WHAT THE EXERCISE ASKS →
From the records, pick out and copy each line containing "computer".

Saved data entries:
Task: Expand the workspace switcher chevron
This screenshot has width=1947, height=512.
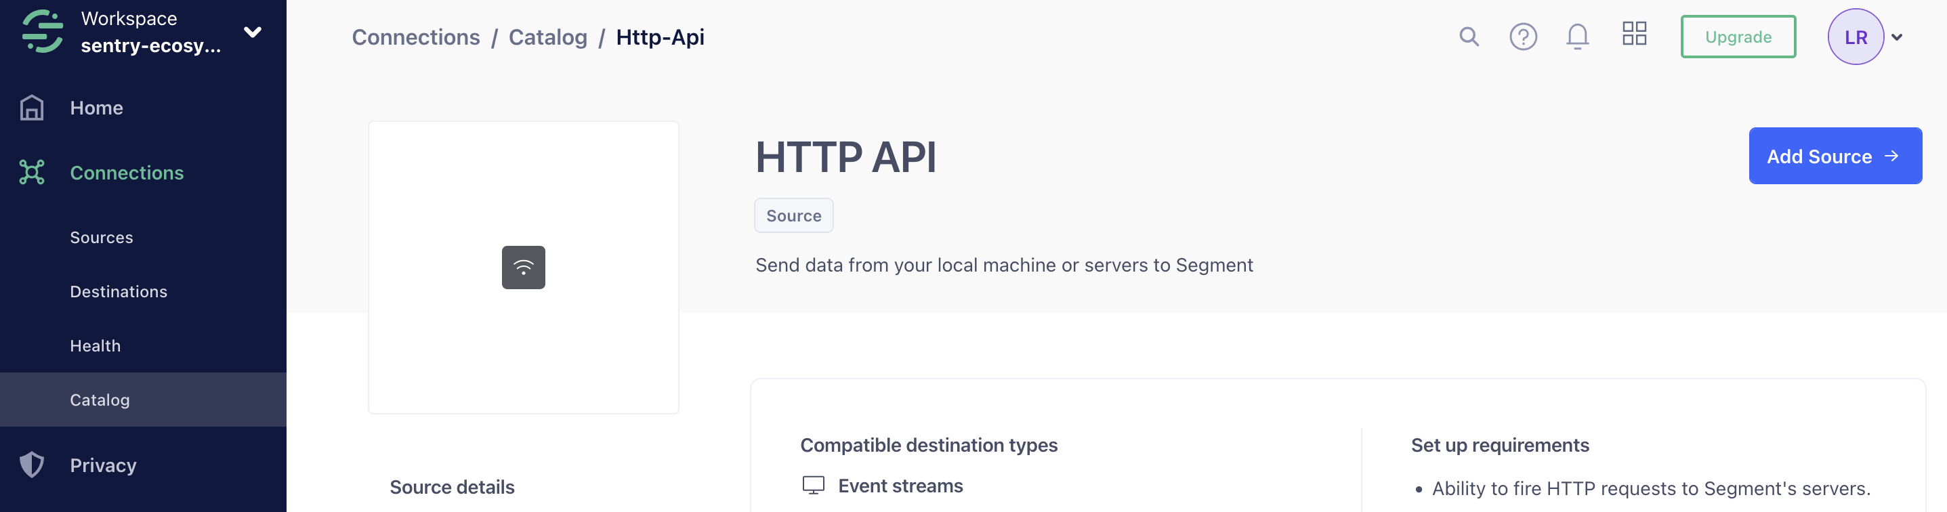Action: [x=252, y=32]
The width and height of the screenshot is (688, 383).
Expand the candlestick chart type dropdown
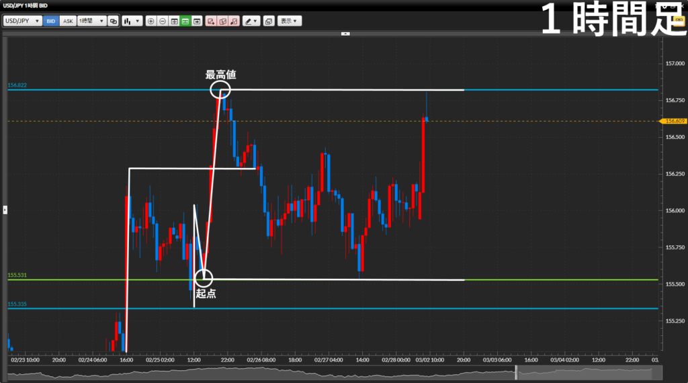click(132, 21)
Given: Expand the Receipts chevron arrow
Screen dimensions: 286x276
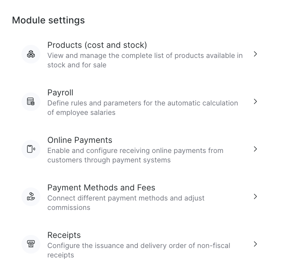Looking at the screenshot, I should (x=255, y=244).
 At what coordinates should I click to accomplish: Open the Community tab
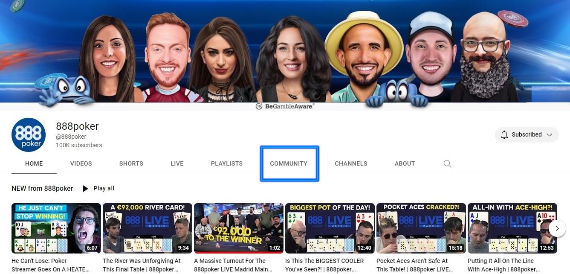coord(289,163)
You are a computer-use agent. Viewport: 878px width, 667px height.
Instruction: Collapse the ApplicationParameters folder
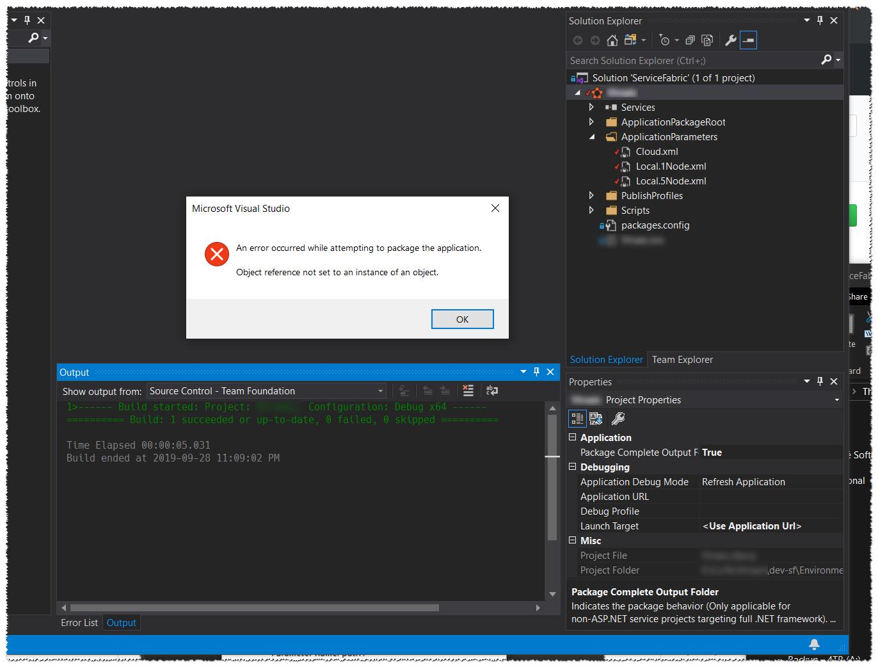pos(591,136)
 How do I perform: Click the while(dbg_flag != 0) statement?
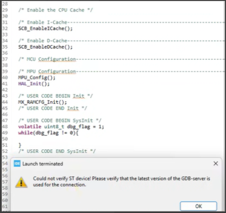pos(48,133)
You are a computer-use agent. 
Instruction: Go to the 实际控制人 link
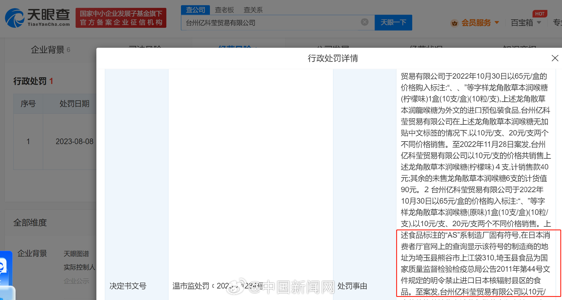[x=79, y=267]
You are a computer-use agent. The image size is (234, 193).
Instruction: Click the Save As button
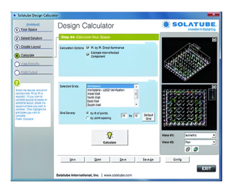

ANSWER FOR THIS EXERCISE →
You are a computer-use agent. Viewport: 878px width, 667px height.
You are a computer-use agent. 
You are a computer-use agent. The image size is (234, 193).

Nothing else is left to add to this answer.